Experts will tell you that Kelley’s military discharge for spousal abuse might have placed him in a category where even the Supreme Court would sustain a denial of his right to own such a weapon: “[Kelley] had served in the Air Force at a base in New Mexico but was court-martialed in 2012 on charges of assaulting his wife and child. He was sentenced to 12 months’ confinement and received a ‘bad conduct’ discharge in 2014, according to Ann Stefanek, the chief of Air Force media operations.” New York Times, November 5th. But Kelley bought the arms legally (two weapons in Texas, two in Colorado). His name somehow did not appear on any of the “lists” that should have otherwise disqualified him from gun ownership.
It’s not first time Texas has experienced such mass murders. “The shooting unfolded on the eighth anniversary of the attack in 2009 on Fort Hood in Texas, when an Army psychiatrist, Maj. Nidal Malik Hasan, killed 13 people in one of the deadliest mass shootings at an American military base. Major Hasan carried out his attack in an attempt to wage jihad on American military personnel.
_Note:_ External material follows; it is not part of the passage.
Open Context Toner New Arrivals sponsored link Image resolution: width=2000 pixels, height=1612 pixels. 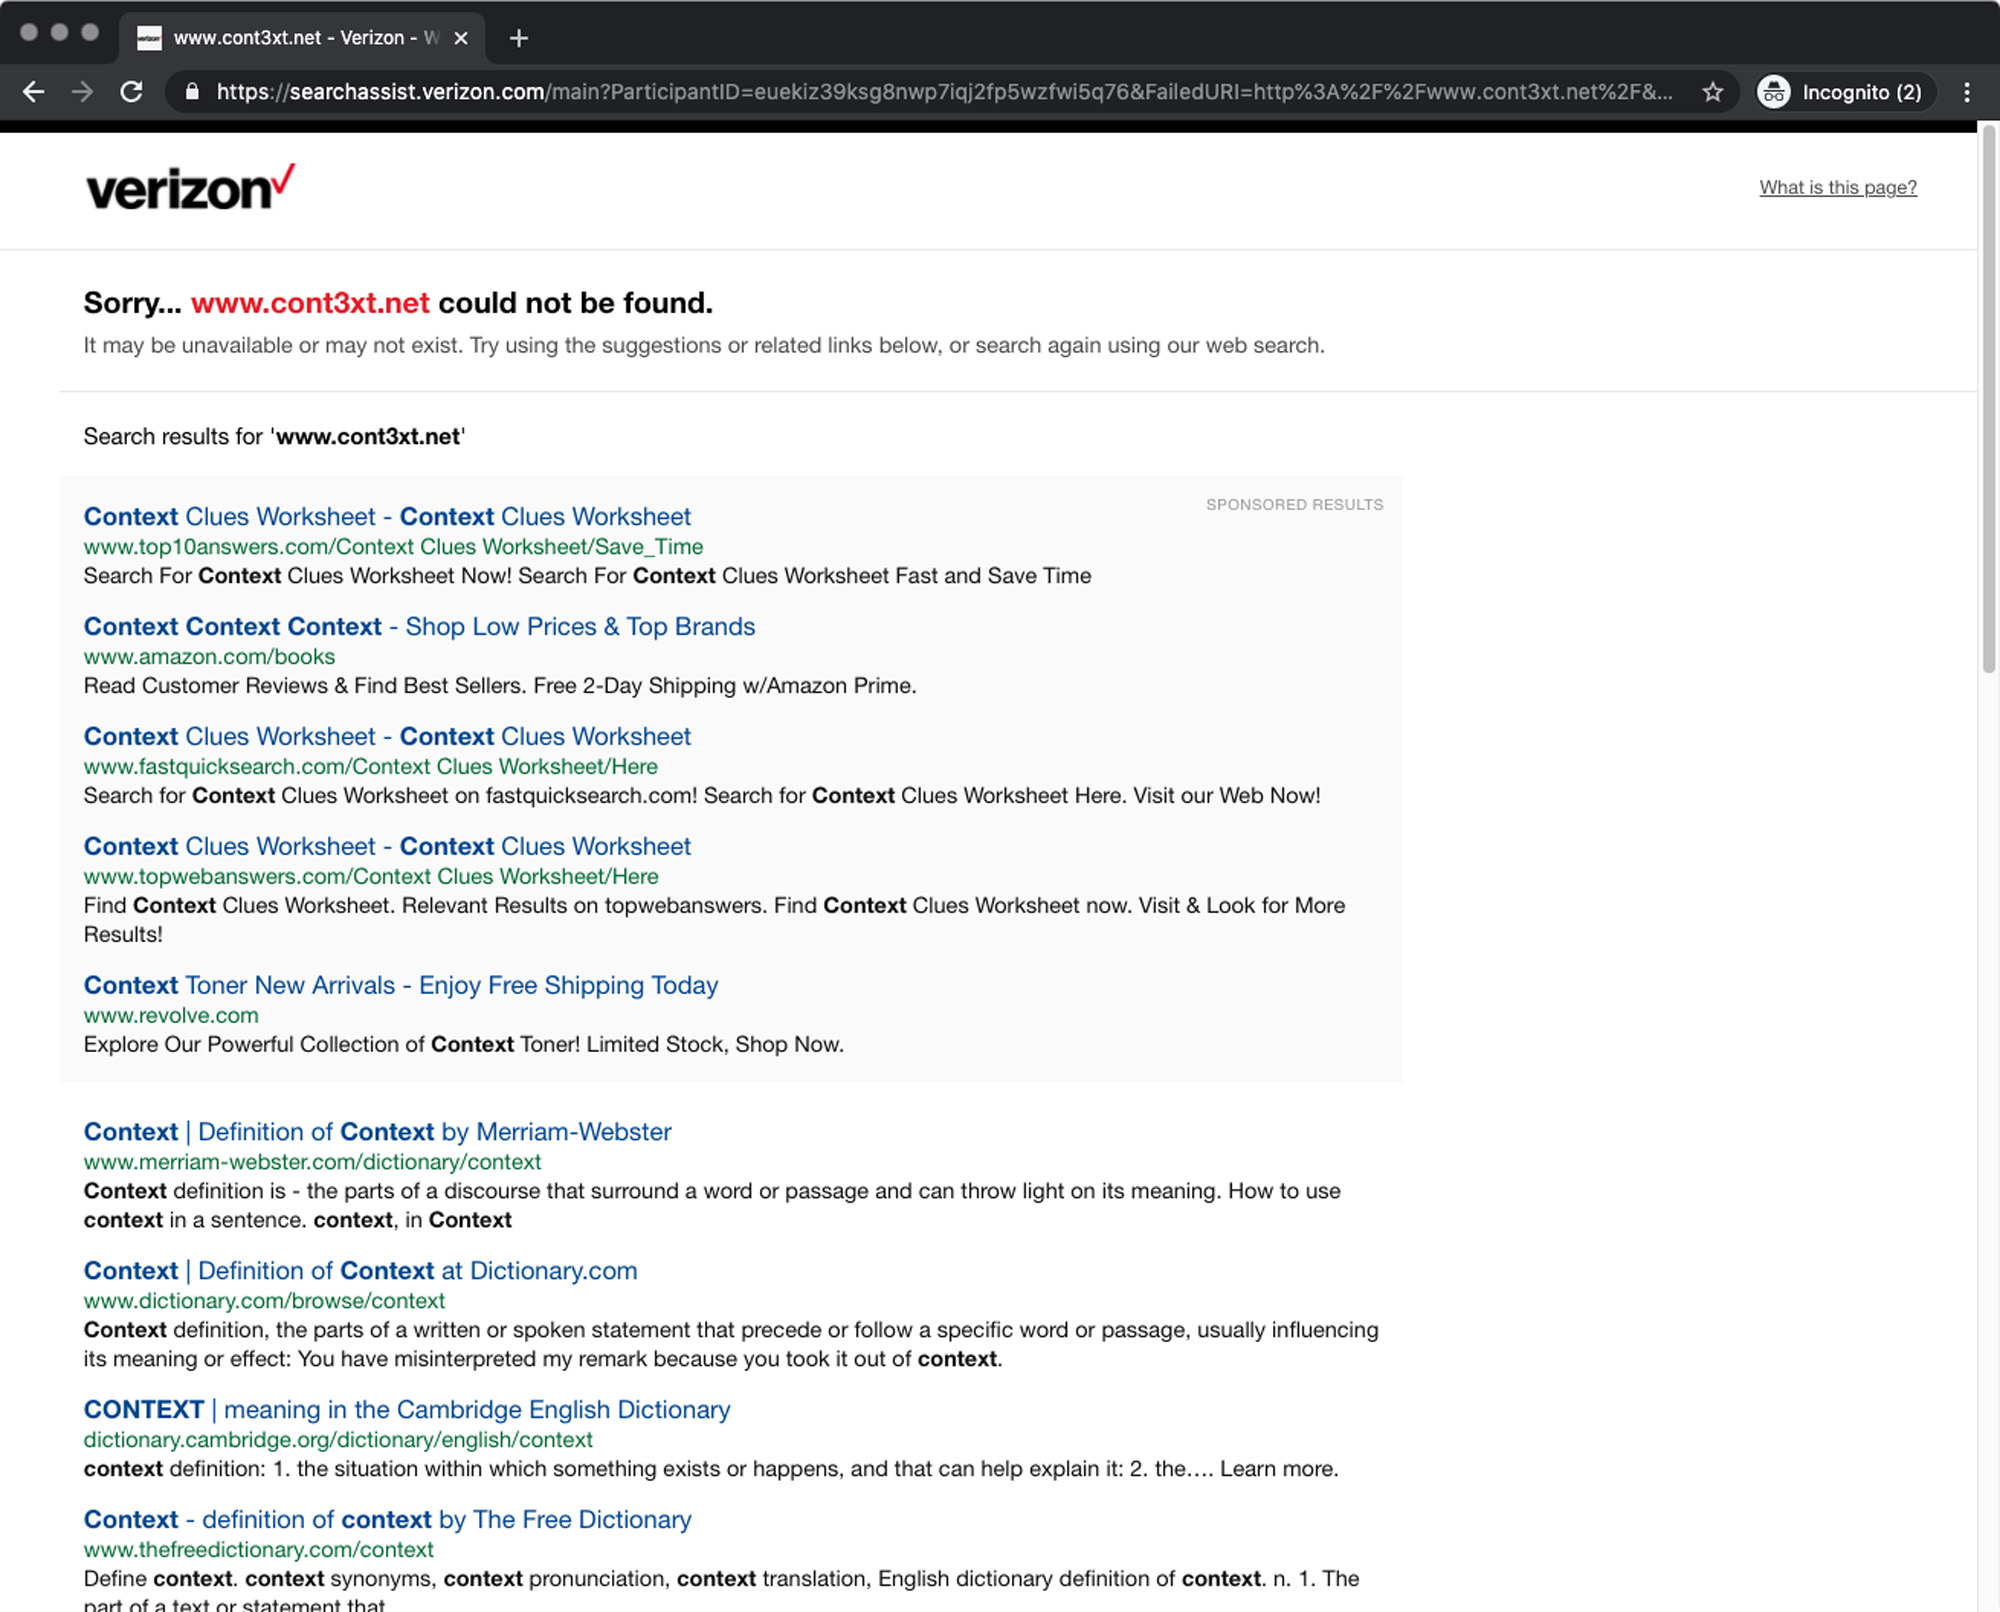click(x=400, y=985)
“The death toll on Sunday also exceeded the number killed in 1966 by a student at the University of Texas at Austin, Charles Whitman, who opened fire from the school’s clock tower in a day of violence that ultimately killed 17. It also exceeded the number killed during a rampage at a restaurant in Killeen in 1991 in which a gunman fatally shot 23 people and then took his own life.” NY Times. My thoughts and prayers are with those killed or injured, and their families and friends, but there is no excuse for this horrific gun-culture in the United States. With this one incident, Sutherland Springs lost 4% of its population.
I’m Peter Dekom, and it is time to stop the madness and ban possession of any assault weapon or oversized magazine immediately… so we don’t need mostly good guys with a gun to try and stop them.